Amanda Elston is a woman who knows how to work hard. She spent years putting in 100-hour weeks alongside her husband, doing everything from setting up natural gas drilling fields and doing roustabout work to constructing metal buildings, selling oil field safety supplies and running a used car lot that also sells mowers.
The dynamic duo has also just started a cattle farm that employs the oldest of their three sons, but Amanda’s favorite business is the Rock House restaurant in Searcy. Serving up hearty portions of quesadillas and tacos, sandwiches and wraps, pastas, chicken and pork, seafood and steak with an array of big salads to boot, this is a place where patrons come to throw down.
Their giant specialty burgers bear names like the Pacemaker (double beef patties, two layers of candied bacon, fried eggs and queso) and Beelzeburg (jalapeños, lettuce, eruption sauce, pepper jack cheese and tomato). And among the appetizers, the Rock Star Fries are a massive, plate-sized assemblage of melted cheese, bacon, chives, chili, queso, tomatoes, jalapeños and sour cream – a meal that could easily satiate two people, for just $14.99.
“We cater to blue-collar people and some of them have big families,” said Elston, who moved here with her husband 18 years ago to work in the natural gas industry. “We also learned that our three boys could never agree on one restaurant, so we made a restaurant that has something for everybody.”
The Rock House was opened in 2015, after the Elstons bought Doc’s Grill, a longtime steakhouse in the same location. Doc’s had catered to an upscale crowd that was prominent in Searcy during the national gas boom, but as the fields ran more fallow, those who could afford Doc’s left town.
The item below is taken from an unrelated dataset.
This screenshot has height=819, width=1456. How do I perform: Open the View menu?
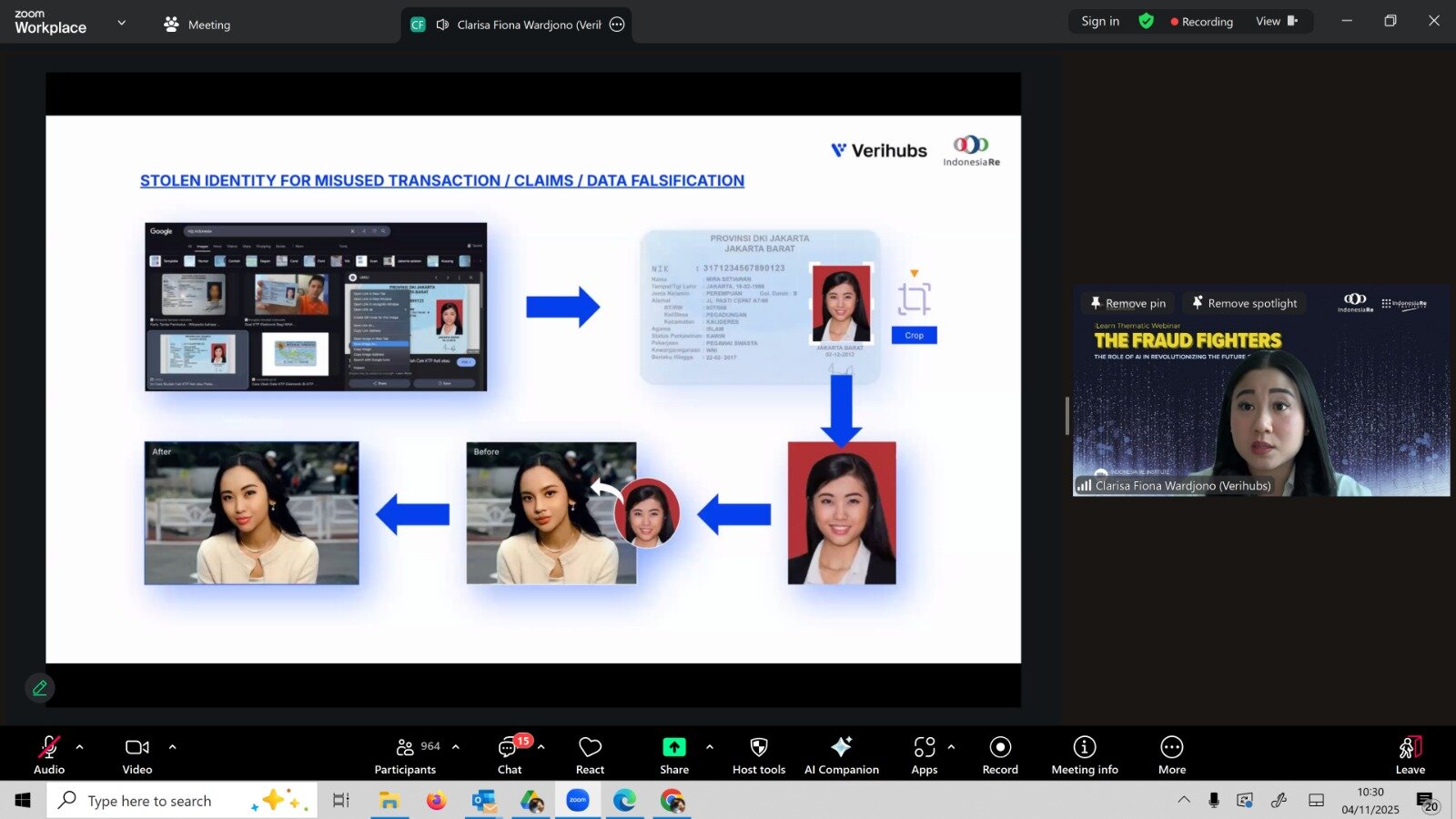tap(1276, 22)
Amanda tried to run Doc’s for about a month after buying it, and quickly noted plenty of problems that would interfere with success amid the economic downturn. She shut it down for a month to do a thorough reinvention of the space, theme and menu. She also pursued a liquor license as a private club, winning in an arduous battle that included two lawsuits from Searcy’s legendarily conservative Harding University.
The restaurant reopened in Feb. 2015 as Rock House – a name whose double meaning covers the fact that the outside of the building prominently features rocks, while the inside’s walls are covered with vintage rock-concert posters and album covers, as well as a red, white and blue guitar that was owned and autographed by John Mellencamp.
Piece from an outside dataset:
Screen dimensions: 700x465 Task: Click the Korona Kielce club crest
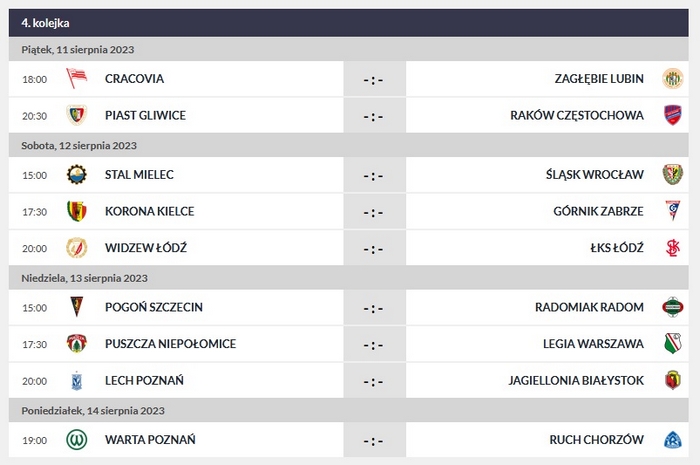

Elston oversees a staff of 50, and has room for 245 customers in the fun, bustling space. She takes pride in keeping her staff happy, but has nonetheless encountered the labor shortage facing countless businesses nationwide.
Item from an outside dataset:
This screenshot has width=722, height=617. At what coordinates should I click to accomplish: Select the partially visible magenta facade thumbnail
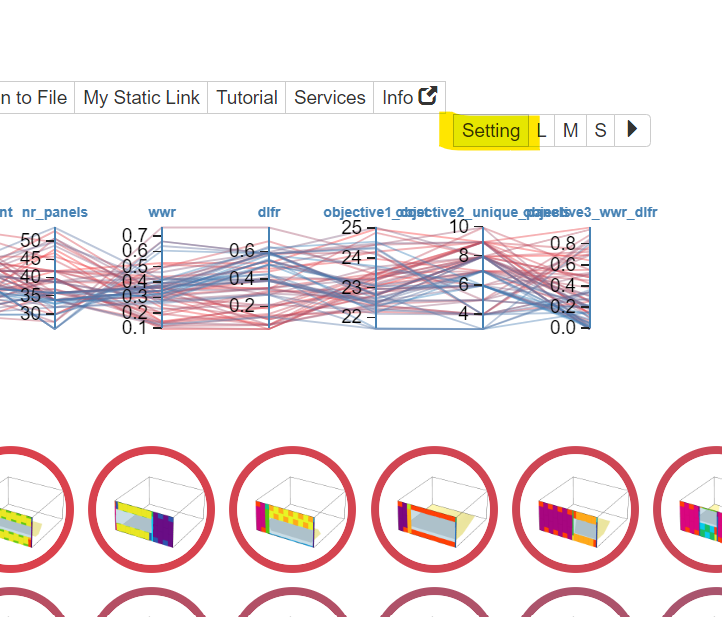(x=700, y=508)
“Keeping employees and training them correctly is a bigger problem since COVID, because people got paid to stay home,” explained Elston. “They got the wrong mentality, they got to sit on their butt and get paid for doing nothing. That’s why they say don’t feed the bears, because they become dependent.
“We reward the people that will work. They get higher pay, they get more hours, they get to make the money that they want. Servers get really good tips here because they work and are friendly and are happy,” she added. “If you don’t project a happy attitude, people don’t want to be around you. We try to make it where they don’t have to work all the time, make sure they’re not overworked or underworked either, that they make enough money, and they’re happy.”